* GOAL OF THE EXERCISE: Print exactly what the entries say, line by line, from the first line down to the one with "Task: Click Whois", inclusive.

Collected data entries:
*** Begin section ***

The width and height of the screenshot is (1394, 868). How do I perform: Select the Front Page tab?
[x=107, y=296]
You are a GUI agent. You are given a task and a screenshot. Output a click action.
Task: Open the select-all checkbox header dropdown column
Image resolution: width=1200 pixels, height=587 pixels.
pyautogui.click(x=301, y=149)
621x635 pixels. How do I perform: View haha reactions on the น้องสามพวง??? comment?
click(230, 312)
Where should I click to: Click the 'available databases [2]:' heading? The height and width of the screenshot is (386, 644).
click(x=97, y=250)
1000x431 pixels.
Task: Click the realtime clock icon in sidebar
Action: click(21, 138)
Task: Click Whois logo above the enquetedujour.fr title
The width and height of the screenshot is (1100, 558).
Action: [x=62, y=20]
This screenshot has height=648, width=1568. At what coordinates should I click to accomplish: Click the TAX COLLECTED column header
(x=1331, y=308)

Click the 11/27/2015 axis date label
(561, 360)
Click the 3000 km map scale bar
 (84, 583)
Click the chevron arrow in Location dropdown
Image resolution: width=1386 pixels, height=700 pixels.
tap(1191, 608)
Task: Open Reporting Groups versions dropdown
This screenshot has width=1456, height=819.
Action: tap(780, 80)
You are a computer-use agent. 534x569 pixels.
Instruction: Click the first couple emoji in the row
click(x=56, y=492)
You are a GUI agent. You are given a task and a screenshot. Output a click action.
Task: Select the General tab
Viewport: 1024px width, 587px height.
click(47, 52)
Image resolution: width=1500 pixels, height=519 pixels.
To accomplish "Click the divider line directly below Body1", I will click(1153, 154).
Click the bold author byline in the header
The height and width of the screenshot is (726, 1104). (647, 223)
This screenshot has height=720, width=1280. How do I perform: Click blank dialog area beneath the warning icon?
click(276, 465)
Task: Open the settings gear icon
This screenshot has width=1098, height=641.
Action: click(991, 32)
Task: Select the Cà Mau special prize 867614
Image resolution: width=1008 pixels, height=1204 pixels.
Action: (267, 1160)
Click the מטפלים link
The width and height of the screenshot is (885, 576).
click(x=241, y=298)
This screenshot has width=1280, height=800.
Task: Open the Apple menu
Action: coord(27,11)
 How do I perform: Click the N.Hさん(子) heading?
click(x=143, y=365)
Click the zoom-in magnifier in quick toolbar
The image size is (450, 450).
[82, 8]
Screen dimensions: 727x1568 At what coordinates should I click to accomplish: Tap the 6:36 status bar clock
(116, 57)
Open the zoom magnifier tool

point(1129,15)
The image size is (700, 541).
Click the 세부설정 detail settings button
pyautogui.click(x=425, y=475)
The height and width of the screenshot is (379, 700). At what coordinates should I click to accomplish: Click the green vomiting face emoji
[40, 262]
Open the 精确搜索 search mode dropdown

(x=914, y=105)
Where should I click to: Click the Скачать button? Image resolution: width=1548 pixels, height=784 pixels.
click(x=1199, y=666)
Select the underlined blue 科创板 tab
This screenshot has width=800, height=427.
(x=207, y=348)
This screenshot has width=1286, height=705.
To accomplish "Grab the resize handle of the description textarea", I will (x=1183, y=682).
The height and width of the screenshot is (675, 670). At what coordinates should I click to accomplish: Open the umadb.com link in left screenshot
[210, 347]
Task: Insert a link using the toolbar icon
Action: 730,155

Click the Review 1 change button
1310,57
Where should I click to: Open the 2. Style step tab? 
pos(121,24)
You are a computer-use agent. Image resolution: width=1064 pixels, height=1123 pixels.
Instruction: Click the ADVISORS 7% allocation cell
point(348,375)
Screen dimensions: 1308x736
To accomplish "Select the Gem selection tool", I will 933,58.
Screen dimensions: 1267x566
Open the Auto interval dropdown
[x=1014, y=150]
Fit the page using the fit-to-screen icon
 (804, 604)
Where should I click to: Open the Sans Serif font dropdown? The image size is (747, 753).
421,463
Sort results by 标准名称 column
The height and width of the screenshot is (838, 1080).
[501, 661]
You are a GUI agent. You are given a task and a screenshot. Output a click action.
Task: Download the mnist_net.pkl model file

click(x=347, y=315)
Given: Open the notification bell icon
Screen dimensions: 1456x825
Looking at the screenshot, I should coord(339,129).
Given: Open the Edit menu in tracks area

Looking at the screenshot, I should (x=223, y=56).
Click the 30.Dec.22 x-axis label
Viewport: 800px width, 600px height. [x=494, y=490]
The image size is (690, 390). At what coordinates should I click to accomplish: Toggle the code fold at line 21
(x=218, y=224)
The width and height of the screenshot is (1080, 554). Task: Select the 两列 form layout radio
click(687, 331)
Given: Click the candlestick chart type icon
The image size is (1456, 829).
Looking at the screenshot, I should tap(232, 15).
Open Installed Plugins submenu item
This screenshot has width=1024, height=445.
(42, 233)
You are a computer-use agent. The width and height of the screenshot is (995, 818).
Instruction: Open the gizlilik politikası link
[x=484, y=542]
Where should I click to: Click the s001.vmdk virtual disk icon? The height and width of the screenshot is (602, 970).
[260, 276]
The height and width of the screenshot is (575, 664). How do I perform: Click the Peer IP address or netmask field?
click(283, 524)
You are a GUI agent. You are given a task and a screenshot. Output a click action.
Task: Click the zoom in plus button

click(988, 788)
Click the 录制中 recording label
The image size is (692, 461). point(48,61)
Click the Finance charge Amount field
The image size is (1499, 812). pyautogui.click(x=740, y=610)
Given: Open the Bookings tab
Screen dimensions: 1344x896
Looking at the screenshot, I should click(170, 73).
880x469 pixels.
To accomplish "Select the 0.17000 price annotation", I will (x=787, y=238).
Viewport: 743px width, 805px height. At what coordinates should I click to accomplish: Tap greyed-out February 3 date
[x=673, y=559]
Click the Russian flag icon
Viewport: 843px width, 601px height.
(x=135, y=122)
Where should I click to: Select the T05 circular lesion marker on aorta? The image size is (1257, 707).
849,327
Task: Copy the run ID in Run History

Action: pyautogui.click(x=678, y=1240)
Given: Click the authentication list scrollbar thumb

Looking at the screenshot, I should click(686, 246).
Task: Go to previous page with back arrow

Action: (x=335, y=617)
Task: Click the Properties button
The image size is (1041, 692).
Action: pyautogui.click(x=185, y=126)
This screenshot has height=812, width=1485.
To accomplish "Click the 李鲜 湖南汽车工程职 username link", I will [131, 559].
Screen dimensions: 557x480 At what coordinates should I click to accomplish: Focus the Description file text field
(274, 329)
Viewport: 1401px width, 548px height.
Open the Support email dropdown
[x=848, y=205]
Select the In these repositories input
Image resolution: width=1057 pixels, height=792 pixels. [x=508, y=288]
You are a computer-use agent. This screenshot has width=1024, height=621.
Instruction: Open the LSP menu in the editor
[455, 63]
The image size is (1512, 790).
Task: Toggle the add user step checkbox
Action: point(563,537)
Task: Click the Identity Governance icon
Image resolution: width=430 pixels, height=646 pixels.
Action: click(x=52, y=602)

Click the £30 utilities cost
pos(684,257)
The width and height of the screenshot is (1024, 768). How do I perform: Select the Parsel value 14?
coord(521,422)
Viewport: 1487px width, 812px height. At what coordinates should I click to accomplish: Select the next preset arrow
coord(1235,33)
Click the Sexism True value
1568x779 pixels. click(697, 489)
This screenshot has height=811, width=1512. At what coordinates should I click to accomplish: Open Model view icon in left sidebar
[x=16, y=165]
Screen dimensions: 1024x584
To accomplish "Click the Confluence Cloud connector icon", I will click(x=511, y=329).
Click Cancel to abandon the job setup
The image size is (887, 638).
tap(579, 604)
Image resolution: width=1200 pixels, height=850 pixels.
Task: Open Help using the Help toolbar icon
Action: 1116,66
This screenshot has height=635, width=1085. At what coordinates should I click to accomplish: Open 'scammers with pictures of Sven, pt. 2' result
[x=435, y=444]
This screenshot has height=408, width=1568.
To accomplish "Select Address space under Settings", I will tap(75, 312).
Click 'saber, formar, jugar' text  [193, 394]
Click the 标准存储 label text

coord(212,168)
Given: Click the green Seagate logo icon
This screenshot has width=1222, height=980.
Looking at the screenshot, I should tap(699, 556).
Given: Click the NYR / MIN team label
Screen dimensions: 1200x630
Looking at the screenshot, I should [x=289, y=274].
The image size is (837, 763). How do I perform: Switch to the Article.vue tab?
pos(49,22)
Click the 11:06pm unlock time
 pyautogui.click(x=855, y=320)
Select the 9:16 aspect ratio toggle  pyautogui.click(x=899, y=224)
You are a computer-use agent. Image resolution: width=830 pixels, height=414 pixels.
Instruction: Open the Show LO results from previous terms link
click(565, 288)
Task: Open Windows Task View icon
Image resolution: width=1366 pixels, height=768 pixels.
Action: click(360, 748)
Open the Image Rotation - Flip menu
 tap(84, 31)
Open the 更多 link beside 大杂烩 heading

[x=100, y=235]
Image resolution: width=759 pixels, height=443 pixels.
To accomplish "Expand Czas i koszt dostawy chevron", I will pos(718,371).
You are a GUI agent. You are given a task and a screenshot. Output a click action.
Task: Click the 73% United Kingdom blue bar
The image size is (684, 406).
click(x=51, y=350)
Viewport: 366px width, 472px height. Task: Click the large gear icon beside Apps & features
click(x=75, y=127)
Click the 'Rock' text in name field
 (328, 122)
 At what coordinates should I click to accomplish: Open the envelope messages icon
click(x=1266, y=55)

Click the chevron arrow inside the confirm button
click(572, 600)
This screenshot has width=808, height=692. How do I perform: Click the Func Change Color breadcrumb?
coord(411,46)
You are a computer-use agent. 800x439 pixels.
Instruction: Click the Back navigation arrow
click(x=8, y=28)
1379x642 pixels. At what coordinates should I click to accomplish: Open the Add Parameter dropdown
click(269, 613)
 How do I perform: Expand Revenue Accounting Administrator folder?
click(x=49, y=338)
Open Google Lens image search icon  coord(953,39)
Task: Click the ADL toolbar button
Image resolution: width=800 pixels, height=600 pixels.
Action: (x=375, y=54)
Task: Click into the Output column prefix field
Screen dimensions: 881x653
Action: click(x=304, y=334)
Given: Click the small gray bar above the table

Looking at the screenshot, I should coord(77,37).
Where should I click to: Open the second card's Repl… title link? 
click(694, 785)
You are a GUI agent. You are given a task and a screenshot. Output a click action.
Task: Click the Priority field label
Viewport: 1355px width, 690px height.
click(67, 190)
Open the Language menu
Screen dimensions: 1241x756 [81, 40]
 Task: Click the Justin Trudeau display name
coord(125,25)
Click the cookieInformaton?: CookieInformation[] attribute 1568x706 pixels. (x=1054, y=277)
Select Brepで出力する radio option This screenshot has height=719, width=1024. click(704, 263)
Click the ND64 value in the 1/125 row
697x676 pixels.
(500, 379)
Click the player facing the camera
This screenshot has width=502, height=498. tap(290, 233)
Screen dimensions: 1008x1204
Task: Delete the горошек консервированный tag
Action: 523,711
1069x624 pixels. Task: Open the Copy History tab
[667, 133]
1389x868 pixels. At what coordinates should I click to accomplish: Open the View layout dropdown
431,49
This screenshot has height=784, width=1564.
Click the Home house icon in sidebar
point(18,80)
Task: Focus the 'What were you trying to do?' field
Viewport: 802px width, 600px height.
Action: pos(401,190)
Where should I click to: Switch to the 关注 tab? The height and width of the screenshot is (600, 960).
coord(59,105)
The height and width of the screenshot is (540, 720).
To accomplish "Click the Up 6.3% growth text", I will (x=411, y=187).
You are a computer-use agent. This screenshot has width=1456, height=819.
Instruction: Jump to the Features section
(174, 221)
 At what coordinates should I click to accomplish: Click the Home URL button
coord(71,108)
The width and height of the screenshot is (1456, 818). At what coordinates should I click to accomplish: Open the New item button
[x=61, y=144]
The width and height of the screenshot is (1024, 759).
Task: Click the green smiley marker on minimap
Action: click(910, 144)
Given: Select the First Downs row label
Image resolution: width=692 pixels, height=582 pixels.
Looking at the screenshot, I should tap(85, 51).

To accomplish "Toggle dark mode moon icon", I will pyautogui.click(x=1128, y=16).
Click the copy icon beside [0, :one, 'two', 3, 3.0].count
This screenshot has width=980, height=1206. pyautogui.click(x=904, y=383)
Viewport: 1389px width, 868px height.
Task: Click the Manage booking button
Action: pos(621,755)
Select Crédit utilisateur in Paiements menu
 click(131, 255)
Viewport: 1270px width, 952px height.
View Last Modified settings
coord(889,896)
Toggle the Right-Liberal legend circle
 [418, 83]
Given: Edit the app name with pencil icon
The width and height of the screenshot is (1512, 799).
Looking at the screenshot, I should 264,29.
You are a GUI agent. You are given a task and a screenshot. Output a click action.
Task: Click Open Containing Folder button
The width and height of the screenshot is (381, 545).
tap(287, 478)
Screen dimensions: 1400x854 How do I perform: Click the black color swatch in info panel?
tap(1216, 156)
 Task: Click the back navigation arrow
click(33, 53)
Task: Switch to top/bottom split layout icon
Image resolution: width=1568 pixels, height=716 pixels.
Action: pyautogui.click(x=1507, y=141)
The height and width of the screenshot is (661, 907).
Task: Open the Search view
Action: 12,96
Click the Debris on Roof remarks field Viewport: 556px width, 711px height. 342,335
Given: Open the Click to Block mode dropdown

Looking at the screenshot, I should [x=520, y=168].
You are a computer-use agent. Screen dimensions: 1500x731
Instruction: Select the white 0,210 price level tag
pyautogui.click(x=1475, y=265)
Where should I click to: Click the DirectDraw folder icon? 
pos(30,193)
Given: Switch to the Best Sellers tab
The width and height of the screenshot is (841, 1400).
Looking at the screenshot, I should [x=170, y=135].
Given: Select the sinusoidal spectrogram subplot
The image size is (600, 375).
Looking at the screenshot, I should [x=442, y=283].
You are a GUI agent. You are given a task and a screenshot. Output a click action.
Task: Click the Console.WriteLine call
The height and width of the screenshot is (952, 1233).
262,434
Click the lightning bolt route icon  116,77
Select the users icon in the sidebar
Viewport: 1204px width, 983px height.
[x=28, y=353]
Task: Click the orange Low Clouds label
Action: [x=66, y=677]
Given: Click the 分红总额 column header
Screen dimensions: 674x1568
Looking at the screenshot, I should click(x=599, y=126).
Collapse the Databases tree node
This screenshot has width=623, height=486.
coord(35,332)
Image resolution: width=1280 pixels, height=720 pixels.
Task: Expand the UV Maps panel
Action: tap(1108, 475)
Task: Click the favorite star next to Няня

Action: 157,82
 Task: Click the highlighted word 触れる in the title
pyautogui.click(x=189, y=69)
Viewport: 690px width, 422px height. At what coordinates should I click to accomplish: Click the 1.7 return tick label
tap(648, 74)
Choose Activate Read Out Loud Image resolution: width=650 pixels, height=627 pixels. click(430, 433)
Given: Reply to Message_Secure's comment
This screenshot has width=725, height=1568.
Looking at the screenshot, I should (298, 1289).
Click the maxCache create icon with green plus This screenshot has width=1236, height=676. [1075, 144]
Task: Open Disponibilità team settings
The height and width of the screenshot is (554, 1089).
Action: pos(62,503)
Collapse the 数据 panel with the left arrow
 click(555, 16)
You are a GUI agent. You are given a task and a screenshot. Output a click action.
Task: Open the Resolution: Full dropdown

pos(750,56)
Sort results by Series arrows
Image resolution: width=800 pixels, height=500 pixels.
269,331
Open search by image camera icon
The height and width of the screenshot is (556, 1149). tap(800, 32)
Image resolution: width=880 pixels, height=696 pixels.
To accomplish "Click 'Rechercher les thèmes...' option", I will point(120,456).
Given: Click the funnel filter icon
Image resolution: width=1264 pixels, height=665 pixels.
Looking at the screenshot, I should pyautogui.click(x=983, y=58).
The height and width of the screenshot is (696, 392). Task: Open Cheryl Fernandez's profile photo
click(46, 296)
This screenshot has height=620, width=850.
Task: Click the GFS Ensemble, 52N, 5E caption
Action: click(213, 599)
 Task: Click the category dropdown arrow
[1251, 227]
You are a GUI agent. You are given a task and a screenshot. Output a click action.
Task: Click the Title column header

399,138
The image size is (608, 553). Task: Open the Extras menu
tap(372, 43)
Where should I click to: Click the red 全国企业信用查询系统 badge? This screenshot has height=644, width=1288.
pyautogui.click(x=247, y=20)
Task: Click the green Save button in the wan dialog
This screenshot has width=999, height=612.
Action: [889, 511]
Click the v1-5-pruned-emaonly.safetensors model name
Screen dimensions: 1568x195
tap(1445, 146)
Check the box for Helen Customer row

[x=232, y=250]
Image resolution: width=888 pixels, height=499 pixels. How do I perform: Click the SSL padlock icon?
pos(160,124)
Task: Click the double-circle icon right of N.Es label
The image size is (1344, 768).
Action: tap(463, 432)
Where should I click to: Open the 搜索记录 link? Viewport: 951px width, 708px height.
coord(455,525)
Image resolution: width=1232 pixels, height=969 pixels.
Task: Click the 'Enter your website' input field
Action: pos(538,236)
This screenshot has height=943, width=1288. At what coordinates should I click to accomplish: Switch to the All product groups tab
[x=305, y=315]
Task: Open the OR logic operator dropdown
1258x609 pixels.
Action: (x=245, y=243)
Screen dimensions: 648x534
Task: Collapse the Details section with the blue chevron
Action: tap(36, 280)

*** End section ***

* RESPONSE AREA:
The width and height of the screenshot is (1394, 868). How do I perform: Select the Front Page tab?
[x=107, y=296]
You are a GUI agent. You are given a task and a screenshot. Output a click action.
Task: Open the select-all checkbox header dropdown column
Image resolution: width=1200 pixels, height=587 pixels.
pyautogui.click(x=301, y=149)
621x635 pixels. How do I perform: View haha reactions on the น้องสามพวง??? comment?
click(230, 312)
Where should I click to: Click the 'available databases [2]:' heading? The height and width of the screenshot is (386, 644).
click(x=97, y=250)
1000x431 pixels.
Task: Click the realtime clock icon in sidebar
Action: click(21, 138)
Task: Click Whois logo above the enquetedujour.fr title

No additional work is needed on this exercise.